Stubborn core inflation piles pressure on Bank of England

Economists expect further interest rate hikes by the central bank

Inflation proved stubborn in July as economists warned that underlying pressures meant the UK was not yet at a turning point on price rises.

The consumer prices index (CPI) rose by 6.8pc in the year to July, according to the Office for National Statistics (ONS), as the lower energy price cap pulled down household bills.

While the drop was in line with the Bank of England’s prediction of 6.8pc, economists had expected a sharper fall to 6.7pc.

July’s figure was down from 7.9pc in June and represents the lowest rate since February 2022, at the start of Russia’s war in Ukraine.

However, core inflation, which strips out volatile price movements in food and energy, remained at 6.9pc in July, against expectations for a slight fall to 6.8pc.

Services inflation, which is being watched closely by the Bank, also rose 7.4pc, up from 7.2pc in June. Both suggest policymakers will be forced to keep raising interest rates from their current level of 5.25pc to try to keep a lid on inflation.

Paula Bejarano, an economist at the National Institute of Economic and Social Research, said: “Despite the welcome fall in the headline rate, we have yet to see a turning point in the underlying rate of inflation, which remains stagnant at around 7pc.”

Food prices also continued to rise sharply, at 14.8pc in the year to July.  However, this is down from 17.3pc in June and comes as a price war heats up among supermarkets.

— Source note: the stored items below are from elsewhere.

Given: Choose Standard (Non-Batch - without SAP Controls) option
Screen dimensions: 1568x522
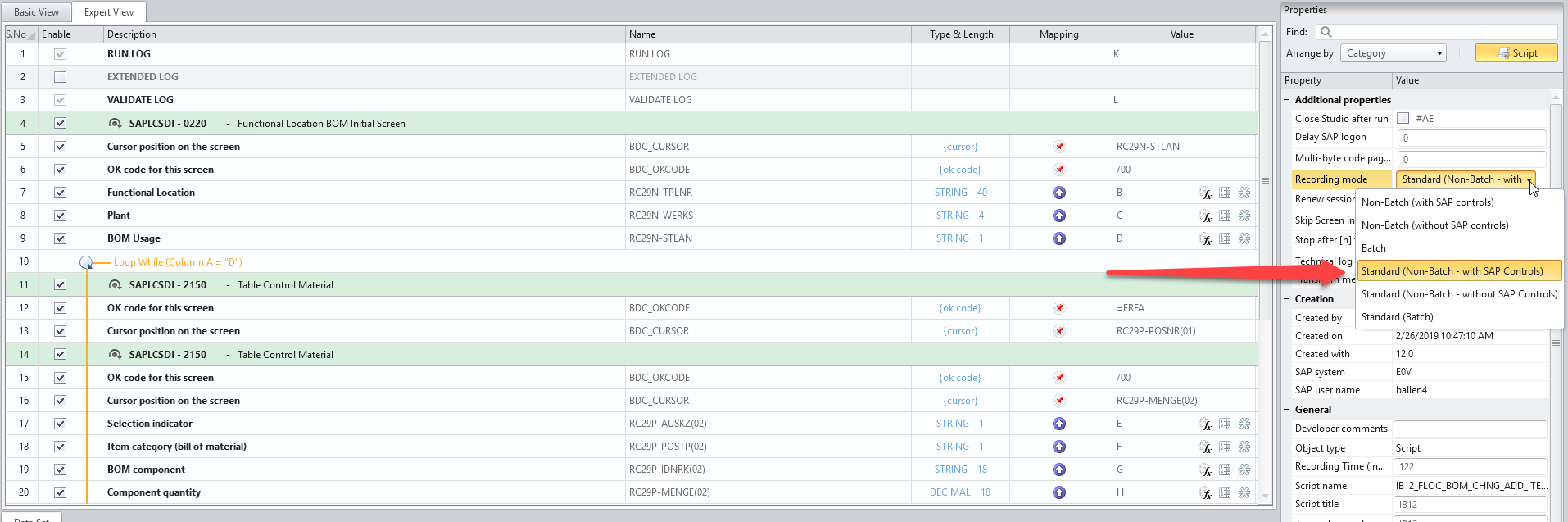Looking at the screenshot, I should (x=1459, y=294).
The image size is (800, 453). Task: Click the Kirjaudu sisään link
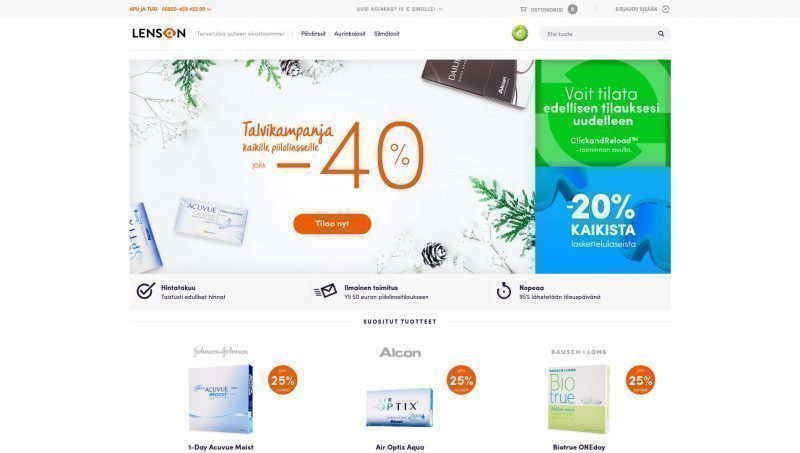[x=636, y=9]
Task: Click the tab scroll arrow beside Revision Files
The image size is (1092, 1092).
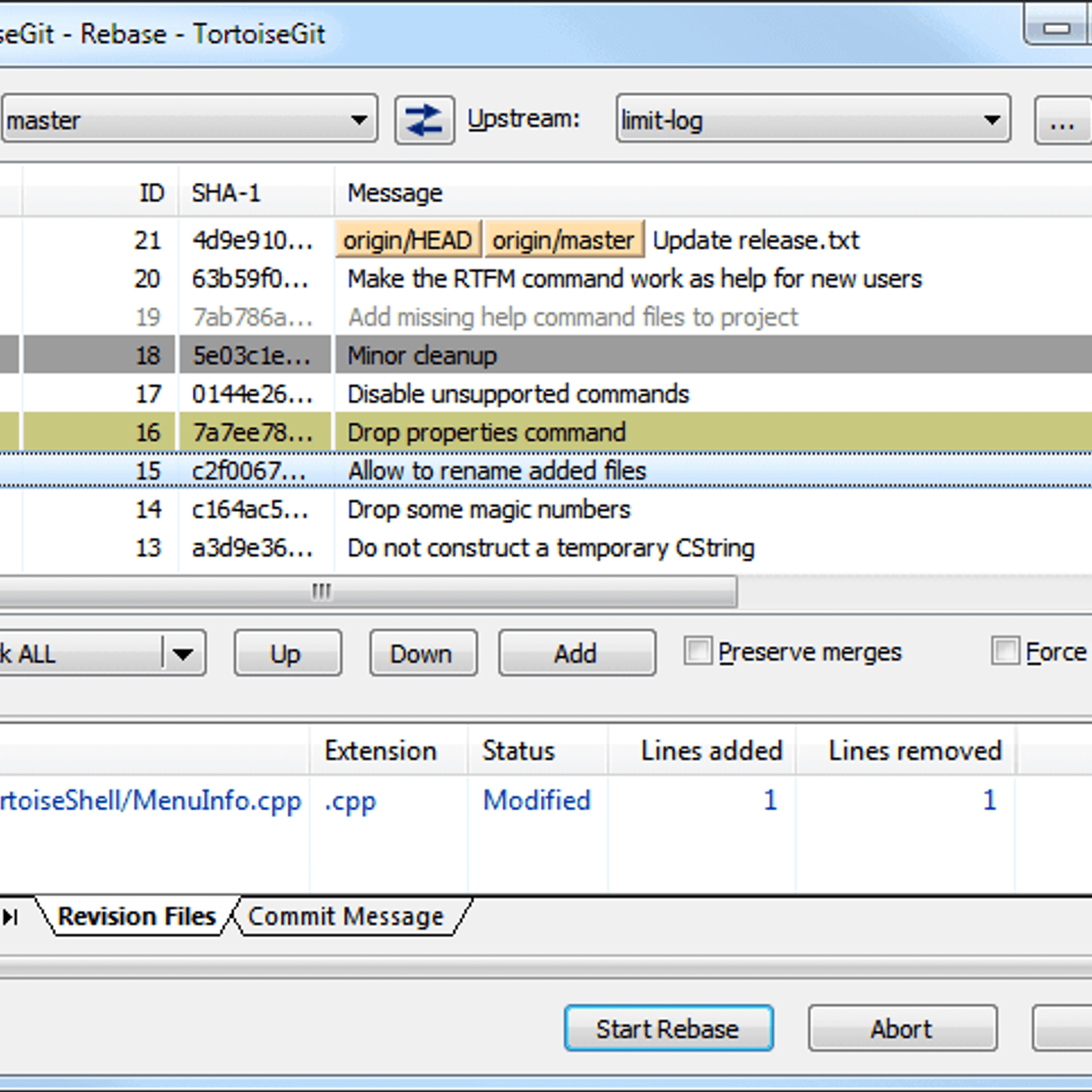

Dairy prices have been the first to fall, with all of Britain’s major grocery chains announcing price cuts of staples in recent weeks.  This includes Asda which on Friday will cut the prices of 226 own-label products by an average of 9p.  

Rival Sainsbury’s has said it is investing £15m to cut the price of its own brand items such as rice, cornflakes and runny honey. ONS figures show whole milk prices rose 3.1pc in the year to July, while butter prices rose 2.2pc, compared with rises of 28.1pc and 27.1pc a year ago. 

Matthew Corder, the ONS’s deputy director of prices, said: “Although remaining high, food price inflation has also eased again, particularly for milk, bread and cereal.” 

However, the price of other essentials keeps soaring.  Pasta prices rose 23.1pc on a year earlier, while olive oil prices are up by more than 40pc. Russia’s recent decision to withdraw from a key Black Sea grain deal could put further upward pressure on food prices, according to economists. 

Changes in the energy price cap from July 1 saw average annual gas and electricity bills fall from £2,500 to £2,074, which was the biggest downward driver of inflation last month.

The figures were released a day after data showed wages are growing at the fastest pace since records began. Total pay grew by 8.2pc in the three months to June compared with a year earlier, according to the ONS, while regular pay rose 7.8pc.

Pay growth is on course to stay strong as price rises cool, suggesting workers are seeing real pay growth for the first time in 18 months.

However, economists said it will also encourage the Bank of England to raise interest rates above their current 5.25pc level for a fifteenth straight time in September.

The retail prices index (RPI), which is no longer an official statistic but is used to calculate increases in a range of consumer bills and linked to government borrowing costs, increased by 9pc in the year to July.

Rail fares usually rise in January in line with July’s RPI.

However, the Department for Transport has already said regulated fares will not increase as much as the July figure in 2023.

Ministers have not confirmed how much the new cap will rise by. Jeremy Hunt welcomed the inflation figures but the Chancellor added: “We’re not at the finish line. We must stick to our plan to halve inflation this year and get it back to the 2pc target as soon as possible.”

Economists also warned that Rishi Sunak’s goal to halve inflation to around 5pc remained in doubt.  

Heidi Karjalainen, an economist at the Institute for Fiscal Studies, said: “The Prime Minister’s target to halve the rate of inflation by the end of the year was always a little odd as there is only so much the Treasury can do to influence the pace of price increases. 

“When the target was set, the Prime Minister may have hoped he could rely on falling energy prices to do most of the work to hit it.

“However, the stubbornly high rate of price inflation for goods and services other than food and energy has put the target in jeopardy. With only 4 months to go, it no longer seems at all clear that inflation at the end of the year will have fallen by enough to achieve it.”